Nous saluons également l’ouverture de ce mécanisme à l’Ukraine, qu’il s’agisse pour l’Ukraine de faire des achats mutualisés avec des pays de l’Union comme de la possibilité de comptabiliser la BITD ukrainienne avec celle de l’union. Compte tenu de la montée en puissance de cette dernière depuis une décennie, c’est tout à fait bienvenu.
Nous croyons cette disposition à même de faire évoluer dans le bon sens des habitudes nationales très ancrées et d’avancer collectivement vers un réflexe essentiel : acheter européen quand une solution européenne existe.
Nous notons la tentative de définir des besoins capacitaires et des priorités d’investissements européens. C’est un premier pas qu’il faudra articuler avec la définition, trop souvent autocentrée, des besoins nationaux. En ce sens, je n’ai pas le sentiment que le travail de réactualisation de notre Revue nationale stratégique intègre suffisamment cette dimension des besoins collectifs de l’Union. J’espère une inflexion en ce sens dans la mouture finale que le Gouvernement présentera avant l’été.

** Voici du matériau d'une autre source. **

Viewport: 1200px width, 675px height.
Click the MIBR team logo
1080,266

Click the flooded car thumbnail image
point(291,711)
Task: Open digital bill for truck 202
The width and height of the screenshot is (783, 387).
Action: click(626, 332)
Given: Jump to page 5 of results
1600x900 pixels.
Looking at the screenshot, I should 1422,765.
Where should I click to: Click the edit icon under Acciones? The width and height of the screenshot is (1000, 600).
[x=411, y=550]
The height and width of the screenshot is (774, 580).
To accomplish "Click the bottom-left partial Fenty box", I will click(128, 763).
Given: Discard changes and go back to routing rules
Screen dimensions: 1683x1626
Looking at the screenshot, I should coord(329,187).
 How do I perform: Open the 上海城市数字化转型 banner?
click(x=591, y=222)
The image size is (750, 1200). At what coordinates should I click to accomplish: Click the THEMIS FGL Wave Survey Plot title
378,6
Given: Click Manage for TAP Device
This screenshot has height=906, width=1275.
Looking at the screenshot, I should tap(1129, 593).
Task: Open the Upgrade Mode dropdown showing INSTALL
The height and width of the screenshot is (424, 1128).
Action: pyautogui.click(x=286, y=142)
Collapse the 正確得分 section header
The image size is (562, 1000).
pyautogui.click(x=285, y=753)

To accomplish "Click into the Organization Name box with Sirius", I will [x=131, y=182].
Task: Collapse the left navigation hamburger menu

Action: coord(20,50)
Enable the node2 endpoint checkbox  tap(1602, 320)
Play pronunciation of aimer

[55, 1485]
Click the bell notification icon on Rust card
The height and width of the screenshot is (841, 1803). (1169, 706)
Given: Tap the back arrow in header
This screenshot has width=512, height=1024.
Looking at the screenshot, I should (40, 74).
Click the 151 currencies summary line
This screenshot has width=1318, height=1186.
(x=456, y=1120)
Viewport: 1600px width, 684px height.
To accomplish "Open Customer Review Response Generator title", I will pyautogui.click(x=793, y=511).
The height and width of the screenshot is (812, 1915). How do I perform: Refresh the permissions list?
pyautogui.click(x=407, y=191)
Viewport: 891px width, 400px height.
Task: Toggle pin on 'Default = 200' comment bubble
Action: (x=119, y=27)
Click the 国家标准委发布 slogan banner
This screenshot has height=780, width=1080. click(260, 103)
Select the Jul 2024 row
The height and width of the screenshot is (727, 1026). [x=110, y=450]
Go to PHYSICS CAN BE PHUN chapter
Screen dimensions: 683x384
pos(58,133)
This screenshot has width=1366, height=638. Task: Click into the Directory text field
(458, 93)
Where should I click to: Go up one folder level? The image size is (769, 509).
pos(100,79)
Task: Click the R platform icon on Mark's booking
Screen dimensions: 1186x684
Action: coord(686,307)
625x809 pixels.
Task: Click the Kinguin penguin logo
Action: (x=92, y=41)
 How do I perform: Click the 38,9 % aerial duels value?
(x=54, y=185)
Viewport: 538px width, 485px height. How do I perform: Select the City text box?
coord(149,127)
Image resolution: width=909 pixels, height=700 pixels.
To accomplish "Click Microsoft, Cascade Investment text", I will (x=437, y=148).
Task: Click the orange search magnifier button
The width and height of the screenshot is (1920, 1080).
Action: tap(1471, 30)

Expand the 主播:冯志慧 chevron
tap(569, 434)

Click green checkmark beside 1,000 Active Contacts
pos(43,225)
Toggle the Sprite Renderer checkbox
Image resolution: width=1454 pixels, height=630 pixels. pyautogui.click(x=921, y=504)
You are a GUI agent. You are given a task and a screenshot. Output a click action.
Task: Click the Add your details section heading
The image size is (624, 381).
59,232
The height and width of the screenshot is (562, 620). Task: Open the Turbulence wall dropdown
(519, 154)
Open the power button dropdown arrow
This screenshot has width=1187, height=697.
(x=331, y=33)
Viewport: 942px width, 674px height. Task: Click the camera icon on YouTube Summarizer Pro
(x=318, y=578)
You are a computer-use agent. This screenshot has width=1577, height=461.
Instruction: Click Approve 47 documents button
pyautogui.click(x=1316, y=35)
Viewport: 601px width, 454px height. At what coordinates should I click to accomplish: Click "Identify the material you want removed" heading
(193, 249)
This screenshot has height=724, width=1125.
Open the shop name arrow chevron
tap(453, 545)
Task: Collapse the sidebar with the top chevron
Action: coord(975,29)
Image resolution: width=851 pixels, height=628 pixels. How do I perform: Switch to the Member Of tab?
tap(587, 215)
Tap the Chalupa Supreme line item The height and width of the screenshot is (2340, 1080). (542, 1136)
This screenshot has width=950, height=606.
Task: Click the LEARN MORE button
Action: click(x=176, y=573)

Un mot également de l’intelligence artificielle et des drones autonomes mentionnés par le Livre blanc. Certaines tournures de phrase nous inquiètent. Nous tenons à rappeler ici notre opposition totale à toute évolution de la législation européenne en matière de drone, qui interdit l’utilisation de toute arme autonome capable de tuer un être humain sans décision explicite d’un autre être humain. Dans la même logique, nous appelons l’Union à se doter d’une législation relative à l’utilisation de l’IA, incluant particulièrement ses utilisations militaires.
S’agissant des mécanismes de financement de cet effort considérable, nous restons sur notre faim quand nous ne sommes pas inquiets. En attendant des financements directs à partir de 2027 dans le prochain cadre budgétaire pluriannuel, nous sommes pour le moment contraints de recourir à l’emprunt et donc à la dette.
Dette collective et dette de chaque Etat permise grâce à un assouplissement temporaire du Pacte de stabilité. Cet assouplissement pour les seules dépenses de défense est insuffisant. Il faut réformer intégralement le Pacte de stabilité et y inclure les dépenses essentielles des Etats : la Défense, la transition écologique, la justice sociale, les investissements d’avenir. Nous demandons également des investissements européens dans tous ces domaines stratégiques.
Nous le répèterons à chaque fois, les dépenses militaires ne doivent pas entrer en concurrence avec nos autres dépenses essentielles. L’autonomie stratégique européenne n’existera pas sans transition et sobriété énergétique pour stopper notre dépendance aux fossiles et à l’uranium russe. Elle n’existera pas non plus si des populations paupérisées par l’affaiblissement de nos filets de protection sociale mettent l’extrême droite alliée de Poutine au pouvoir.
A l’échelle européenne comme à l’échelle nationale, pour financer notre effort militaire, il faut des ressources complémentaires et de la justice. Ainsi, il est inenvisageable que ces milliards d’argent public enrichissent éhontément les actionnaires des industries de défense, il faut encadrer leurs futurs dividendes. Enfin, et nous vous le proposerons lors de notre espace réservé en juin, il faut mettre nos compatriotes les plus aisés à contribution, par exemple en instaurant la taxe sur les hauts patrimoines proposée par Gabriel Zucman.